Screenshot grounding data
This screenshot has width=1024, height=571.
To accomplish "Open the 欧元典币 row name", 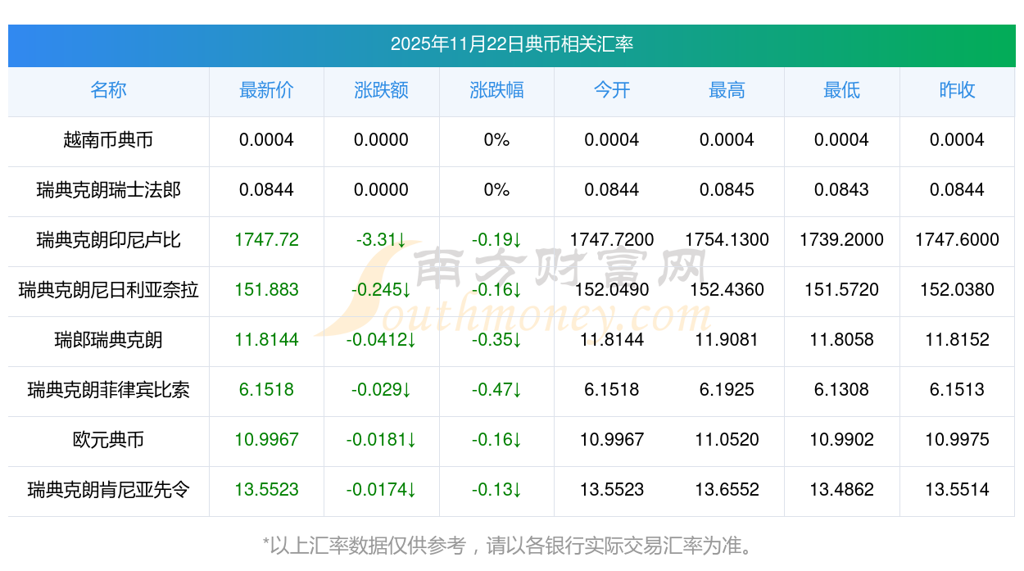I will coord(108,440).
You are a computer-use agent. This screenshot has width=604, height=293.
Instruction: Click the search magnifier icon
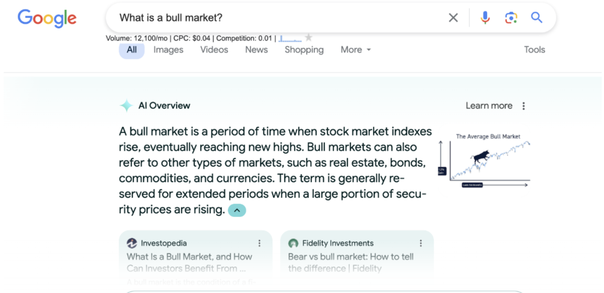(536, 17)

• **What to produce**
With pictures omitted, reproduce exactly the lines from the line containing "You are a computer-use" through the end of the data above.

• **Output of the exercise**
You are a computer-use agent. This screenshot has width=604, height=293.
Instruction: Click the search magnifier icon
(536, 17)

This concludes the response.